— START OF Stored records —

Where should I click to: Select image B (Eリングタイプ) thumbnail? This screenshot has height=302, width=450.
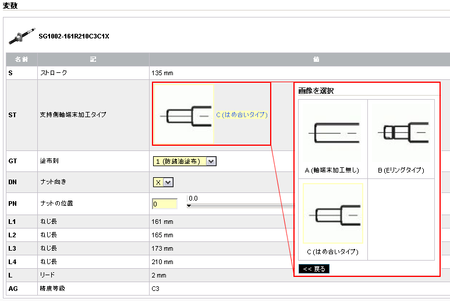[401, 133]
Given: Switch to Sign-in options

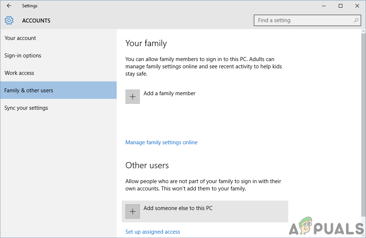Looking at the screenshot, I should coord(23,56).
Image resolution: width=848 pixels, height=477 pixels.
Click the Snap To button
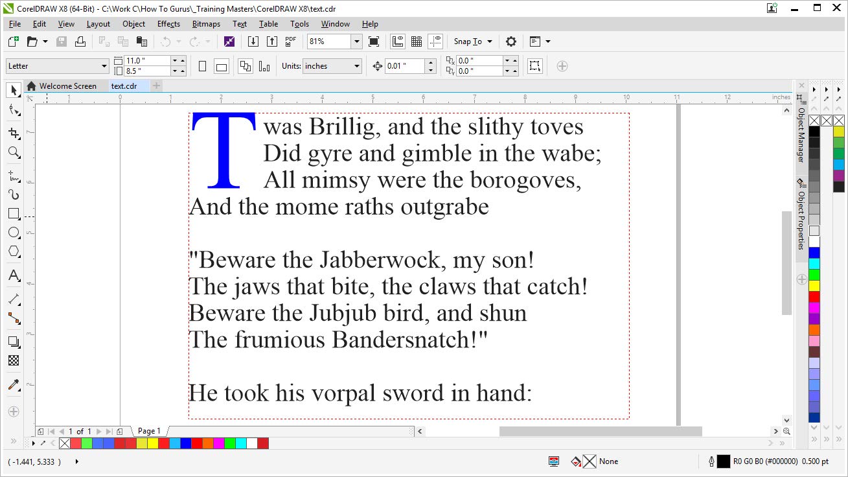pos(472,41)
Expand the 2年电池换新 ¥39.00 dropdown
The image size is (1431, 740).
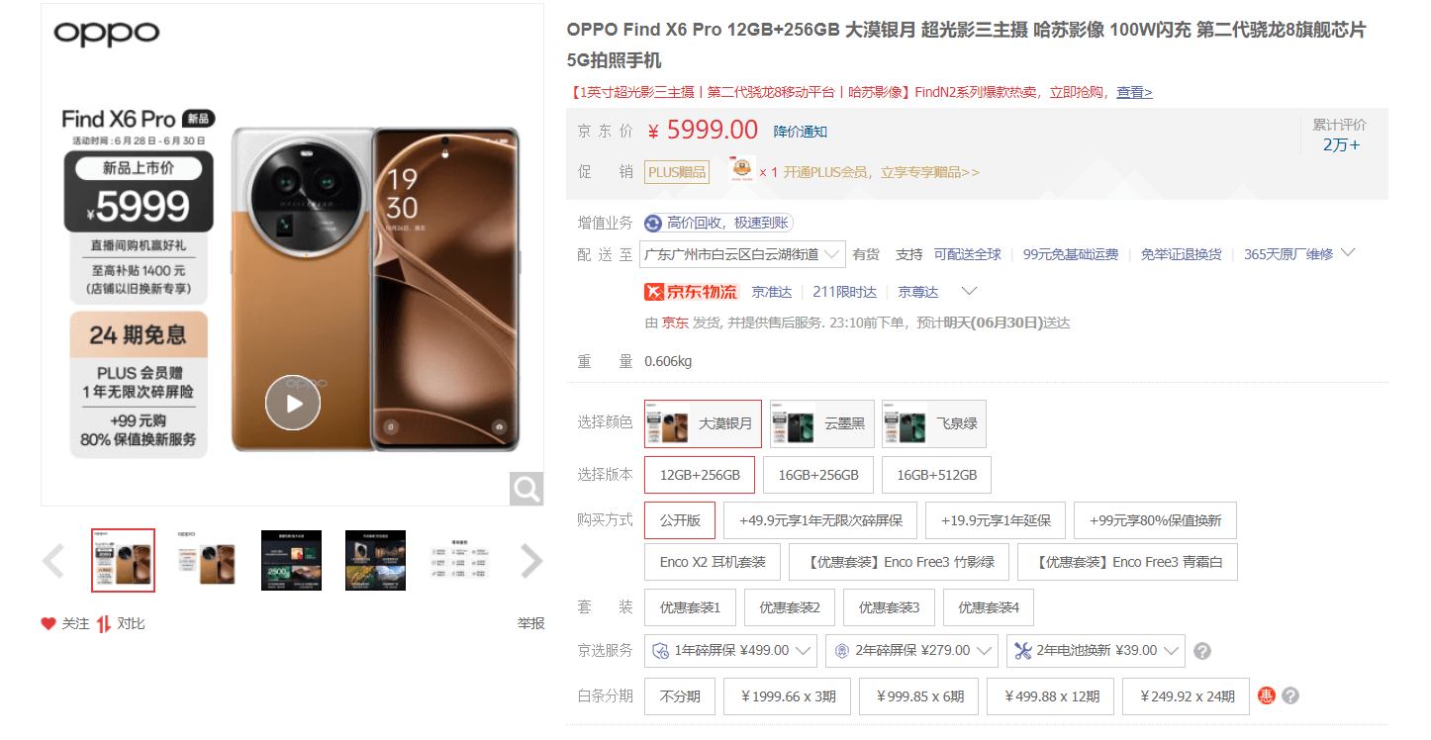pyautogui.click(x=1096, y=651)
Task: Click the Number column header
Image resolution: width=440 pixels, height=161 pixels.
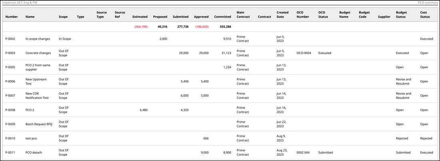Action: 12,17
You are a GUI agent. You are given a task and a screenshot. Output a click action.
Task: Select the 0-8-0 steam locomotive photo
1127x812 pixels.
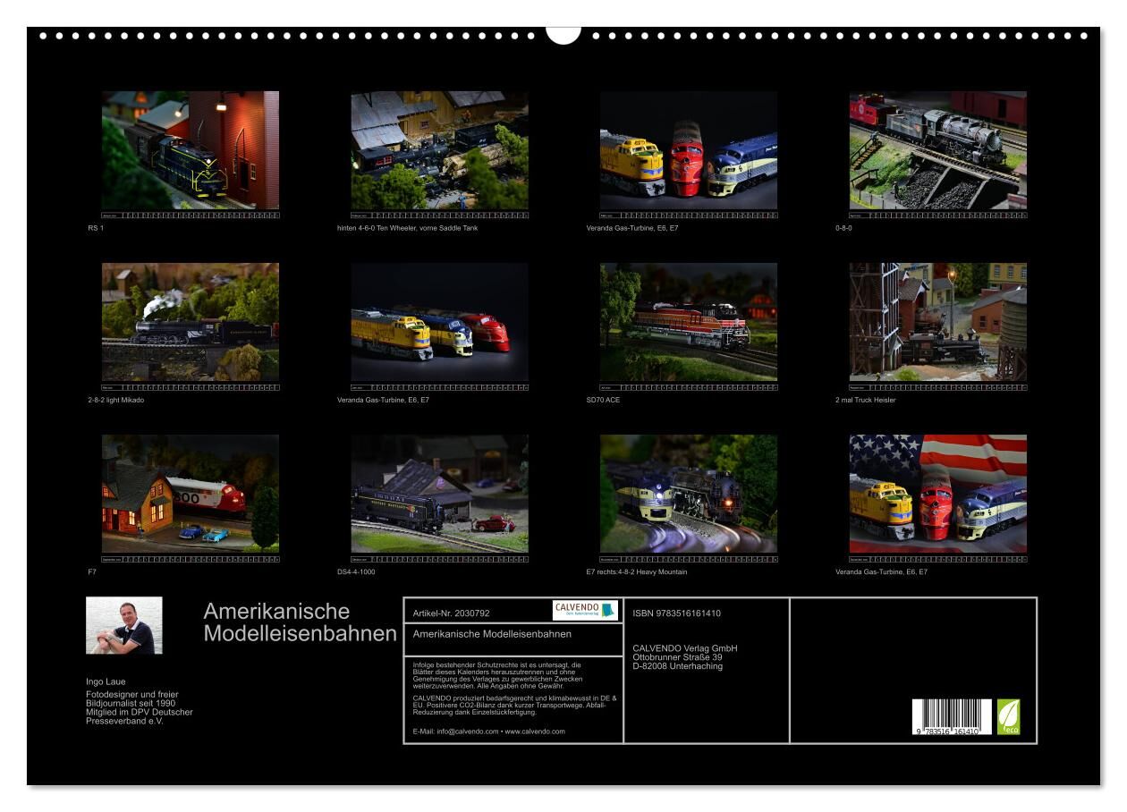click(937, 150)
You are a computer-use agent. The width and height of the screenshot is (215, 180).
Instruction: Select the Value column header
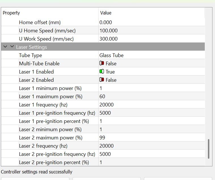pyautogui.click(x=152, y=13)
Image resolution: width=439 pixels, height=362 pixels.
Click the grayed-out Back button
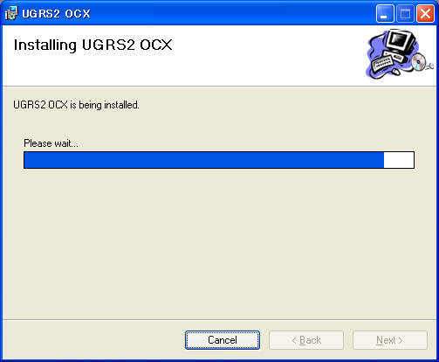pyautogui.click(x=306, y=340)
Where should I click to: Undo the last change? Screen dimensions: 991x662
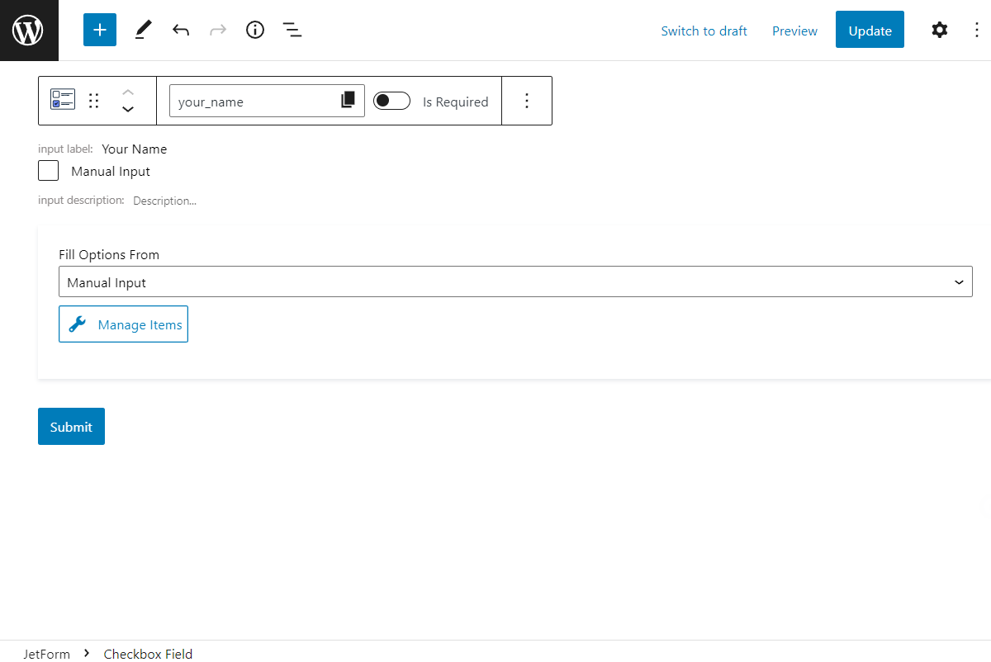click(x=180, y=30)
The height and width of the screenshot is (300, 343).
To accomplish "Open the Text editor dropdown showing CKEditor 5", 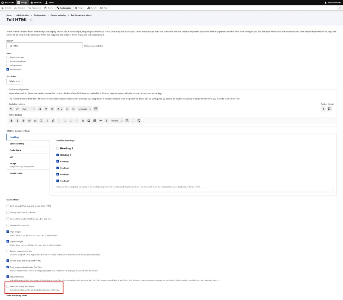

— END OF Stored records —

## Problem to solve
Turn the material above into a JSON list of strings, one string per line, with blank lines skipped. Leave the pictures out.

## Final result
[
  "Where should I click to: Select image B (Eリングタイプ) thumbnail? This screenshot has height=302, width=450.",
  "[401, 133]",
  "Given: Switch to Sign-in options",
  "Looking at the screenshot, I should coord(23,56).",
  "Image resolution: width=848 pixels, height=477 pixels.",
  "Click the Snap To button",
  "pos(472,41)",
  "Expand the 2年电池换新 ¥39.00 dropdown",
  "The image size is (1431, 740).",
  "pyautogui.click(x=1096, y=651)",
  "Task: Click the Number column header",
  "Image resolution: width=440 pixels, height=161 pixels.",
  "Action: 12,17",
  "You are a GUI agent. You are given a task and a screenshot. Output a click action.",
  "Task: Select the 0-8-0 steam locomotive photo",
  "1127x812 pixels.",
  "click(937, 150)",
  "You are a computer-use agent. The width and height of the screenshot is (215, 180).",
  "Instruction: Select the Value column header",
  "pyautogui.click(x=152, y=13)",
  "Image resolution: width=439 pixels, height=362 pixels.",
  "Click the grayed-out Back button",
  "pyautogui.click(x=306, y=340)",
  "Where should I click to: Undo the last change? Screen dimensions: 991x662",
  "click(x=180, y=30)",
  "The height and width of the screenshot is (300, 343).",
  "To accomplish \"Open the Text editor dropdown showing CKEditor 5\", "
]